--- START ---

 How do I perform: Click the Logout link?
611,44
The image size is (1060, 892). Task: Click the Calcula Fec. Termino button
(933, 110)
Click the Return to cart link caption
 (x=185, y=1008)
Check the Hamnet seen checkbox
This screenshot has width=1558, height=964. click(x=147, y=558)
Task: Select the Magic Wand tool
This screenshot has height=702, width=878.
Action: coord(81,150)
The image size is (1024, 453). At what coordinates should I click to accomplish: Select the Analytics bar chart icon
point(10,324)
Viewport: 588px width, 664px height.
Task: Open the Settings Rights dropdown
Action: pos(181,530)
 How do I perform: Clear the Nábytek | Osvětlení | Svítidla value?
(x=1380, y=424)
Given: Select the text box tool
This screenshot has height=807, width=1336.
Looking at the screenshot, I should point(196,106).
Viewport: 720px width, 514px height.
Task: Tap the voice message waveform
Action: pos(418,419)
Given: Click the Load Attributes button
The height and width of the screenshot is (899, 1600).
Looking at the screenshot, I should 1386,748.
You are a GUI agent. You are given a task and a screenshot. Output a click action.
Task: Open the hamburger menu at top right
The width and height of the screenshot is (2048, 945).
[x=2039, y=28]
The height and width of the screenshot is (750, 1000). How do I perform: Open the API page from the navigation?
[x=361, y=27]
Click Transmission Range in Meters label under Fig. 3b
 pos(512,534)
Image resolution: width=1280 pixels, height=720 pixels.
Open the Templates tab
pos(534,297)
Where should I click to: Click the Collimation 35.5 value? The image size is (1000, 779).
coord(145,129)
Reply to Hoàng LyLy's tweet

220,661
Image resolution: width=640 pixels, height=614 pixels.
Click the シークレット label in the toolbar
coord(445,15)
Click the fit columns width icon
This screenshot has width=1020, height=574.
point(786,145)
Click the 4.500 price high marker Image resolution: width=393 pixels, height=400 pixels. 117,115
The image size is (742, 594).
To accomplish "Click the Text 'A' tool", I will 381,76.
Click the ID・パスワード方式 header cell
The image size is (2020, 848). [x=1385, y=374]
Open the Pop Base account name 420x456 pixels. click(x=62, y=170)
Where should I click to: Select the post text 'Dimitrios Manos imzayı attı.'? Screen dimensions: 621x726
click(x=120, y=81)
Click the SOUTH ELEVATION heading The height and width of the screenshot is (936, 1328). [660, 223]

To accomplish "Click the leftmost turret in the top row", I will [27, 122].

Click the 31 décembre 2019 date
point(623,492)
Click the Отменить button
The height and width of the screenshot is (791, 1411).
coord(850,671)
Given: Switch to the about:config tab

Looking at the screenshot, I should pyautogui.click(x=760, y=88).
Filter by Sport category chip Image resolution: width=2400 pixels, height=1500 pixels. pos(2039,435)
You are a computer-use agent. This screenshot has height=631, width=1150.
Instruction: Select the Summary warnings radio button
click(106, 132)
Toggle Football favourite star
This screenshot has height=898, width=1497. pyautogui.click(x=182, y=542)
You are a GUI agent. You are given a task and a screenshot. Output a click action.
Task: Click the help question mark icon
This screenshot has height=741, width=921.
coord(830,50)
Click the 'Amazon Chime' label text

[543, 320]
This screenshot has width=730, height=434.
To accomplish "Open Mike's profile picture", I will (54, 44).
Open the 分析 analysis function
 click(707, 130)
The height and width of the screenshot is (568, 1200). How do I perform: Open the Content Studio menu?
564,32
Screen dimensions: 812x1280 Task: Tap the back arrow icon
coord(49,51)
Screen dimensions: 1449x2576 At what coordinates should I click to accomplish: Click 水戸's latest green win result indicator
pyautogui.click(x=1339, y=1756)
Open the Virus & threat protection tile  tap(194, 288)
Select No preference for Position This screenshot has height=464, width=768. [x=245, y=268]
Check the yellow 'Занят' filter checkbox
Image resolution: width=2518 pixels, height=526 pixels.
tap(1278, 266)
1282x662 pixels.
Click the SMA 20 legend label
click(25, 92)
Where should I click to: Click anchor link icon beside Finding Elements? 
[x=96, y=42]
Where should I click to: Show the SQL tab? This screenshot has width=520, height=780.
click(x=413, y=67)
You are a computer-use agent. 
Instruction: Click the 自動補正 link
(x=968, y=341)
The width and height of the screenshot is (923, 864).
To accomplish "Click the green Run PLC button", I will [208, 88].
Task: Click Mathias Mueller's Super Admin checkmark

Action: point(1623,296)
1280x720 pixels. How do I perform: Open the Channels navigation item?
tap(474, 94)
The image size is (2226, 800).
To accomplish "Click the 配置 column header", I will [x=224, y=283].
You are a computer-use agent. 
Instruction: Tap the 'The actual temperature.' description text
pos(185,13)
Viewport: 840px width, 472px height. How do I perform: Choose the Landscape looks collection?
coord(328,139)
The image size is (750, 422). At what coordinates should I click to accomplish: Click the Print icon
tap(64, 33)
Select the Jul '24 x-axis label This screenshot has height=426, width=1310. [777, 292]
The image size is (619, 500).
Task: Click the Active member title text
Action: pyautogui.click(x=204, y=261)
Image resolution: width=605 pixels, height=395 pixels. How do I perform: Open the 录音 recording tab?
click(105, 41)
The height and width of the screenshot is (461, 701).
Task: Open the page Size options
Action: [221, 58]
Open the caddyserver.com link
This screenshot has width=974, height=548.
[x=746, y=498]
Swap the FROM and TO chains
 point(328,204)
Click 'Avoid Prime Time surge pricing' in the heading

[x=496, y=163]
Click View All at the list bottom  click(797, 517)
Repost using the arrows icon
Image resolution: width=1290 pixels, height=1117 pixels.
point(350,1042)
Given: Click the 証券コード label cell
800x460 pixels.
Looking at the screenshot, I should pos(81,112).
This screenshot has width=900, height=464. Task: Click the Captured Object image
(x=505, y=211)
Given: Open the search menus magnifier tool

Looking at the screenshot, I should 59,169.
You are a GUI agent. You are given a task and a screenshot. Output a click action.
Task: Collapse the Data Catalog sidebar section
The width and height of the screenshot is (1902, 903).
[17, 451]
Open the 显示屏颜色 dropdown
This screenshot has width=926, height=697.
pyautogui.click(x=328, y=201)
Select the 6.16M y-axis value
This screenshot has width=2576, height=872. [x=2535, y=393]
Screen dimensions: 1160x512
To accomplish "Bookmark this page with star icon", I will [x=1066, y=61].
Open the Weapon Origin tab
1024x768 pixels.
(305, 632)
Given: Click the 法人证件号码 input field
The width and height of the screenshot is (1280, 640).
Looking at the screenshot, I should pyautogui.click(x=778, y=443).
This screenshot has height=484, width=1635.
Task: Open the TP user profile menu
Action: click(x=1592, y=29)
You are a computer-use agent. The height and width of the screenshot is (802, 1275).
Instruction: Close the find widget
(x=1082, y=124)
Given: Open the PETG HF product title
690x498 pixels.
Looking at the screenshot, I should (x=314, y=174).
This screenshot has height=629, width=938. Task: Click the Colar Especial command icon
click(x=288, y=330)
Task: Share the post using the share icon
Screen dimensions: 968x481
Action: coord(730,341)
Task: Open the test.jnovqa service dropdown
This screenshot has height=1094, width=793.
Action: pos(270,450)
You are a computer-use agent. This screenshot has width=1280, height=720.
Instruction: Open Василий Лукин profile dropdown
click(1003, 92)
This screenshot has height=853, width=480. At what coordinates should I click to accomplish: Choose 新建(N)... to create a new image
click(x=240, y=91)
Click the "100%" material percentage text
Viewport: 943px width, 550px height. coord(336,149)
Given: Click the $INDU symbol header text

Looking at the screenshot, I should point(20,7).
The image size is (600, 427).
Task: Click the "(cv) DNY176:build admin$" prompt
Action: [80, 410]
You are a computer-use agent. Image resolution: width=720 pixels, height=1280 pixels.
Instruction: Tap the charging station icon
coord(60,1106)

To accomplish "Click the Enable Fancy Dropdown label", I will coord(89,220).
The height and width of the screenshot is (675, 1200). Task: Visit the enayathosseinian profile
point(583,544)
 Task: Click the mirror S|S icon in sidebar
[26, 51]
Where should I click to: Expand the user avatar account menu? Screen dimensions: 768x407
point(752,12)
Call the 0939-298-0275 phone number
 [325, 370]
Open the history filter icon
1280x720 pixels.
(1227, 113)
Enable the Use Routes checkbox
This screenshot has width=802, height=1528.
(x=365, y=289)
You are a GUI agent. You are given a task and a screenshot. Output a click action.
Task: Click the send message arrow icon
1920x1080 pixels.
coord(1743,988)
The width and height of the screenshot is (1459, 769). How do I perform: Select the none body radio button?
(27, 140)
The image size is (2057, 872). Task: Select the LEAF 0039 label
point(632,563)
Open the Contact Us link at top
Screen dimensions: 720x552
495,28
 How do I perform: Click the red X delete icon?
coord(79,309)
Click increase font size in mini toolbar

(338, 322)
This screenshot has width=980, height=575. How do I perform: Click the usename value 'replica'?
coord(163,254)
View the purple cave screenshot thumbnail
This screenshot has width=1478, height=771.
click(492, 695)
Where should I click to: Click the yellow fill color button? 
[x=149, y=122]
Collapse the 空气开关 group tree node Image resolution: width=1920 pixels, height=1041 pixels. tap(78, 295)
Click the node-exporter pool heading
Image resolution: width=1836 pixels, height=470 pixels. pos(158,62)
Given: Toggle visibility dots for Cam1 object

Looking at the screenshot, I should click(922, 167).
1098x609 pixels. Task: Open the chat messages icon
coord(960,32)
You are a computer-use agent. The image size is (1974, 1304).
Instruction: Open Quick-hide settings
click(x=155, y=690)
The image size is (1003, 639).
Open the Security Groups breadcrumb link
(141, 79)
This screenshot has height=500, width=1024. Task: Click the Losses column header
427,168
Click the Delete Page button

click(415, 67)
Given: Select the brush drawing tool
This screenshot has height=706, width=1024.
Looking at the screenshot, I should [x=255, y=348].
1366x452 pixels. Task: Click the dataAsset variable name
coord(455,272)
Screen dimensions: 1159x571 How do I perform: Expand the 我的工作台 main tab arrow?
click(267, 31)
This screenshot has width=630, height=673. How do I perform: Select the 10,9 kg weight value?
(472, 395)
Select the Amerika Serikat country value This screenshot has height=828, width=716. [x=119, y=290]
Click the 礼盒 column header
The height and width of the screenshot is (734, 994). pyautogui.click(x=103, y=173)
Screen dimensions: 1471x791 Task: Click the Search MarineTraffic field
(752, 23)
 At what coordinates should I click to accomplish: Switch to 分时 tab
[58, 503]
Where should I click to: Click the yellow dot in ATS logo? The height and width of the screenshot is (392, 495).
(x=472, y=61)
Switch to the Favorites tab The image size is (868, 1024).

--- END ---

Your task is to find every line above containing the word "Collapse" and copy it.

Task: Collapse the Data Catalog sidebar section
Collapse the 空气开关 group tree node Image resolution: width=1920 pixels, height=1041 pixels. tap(78, 295)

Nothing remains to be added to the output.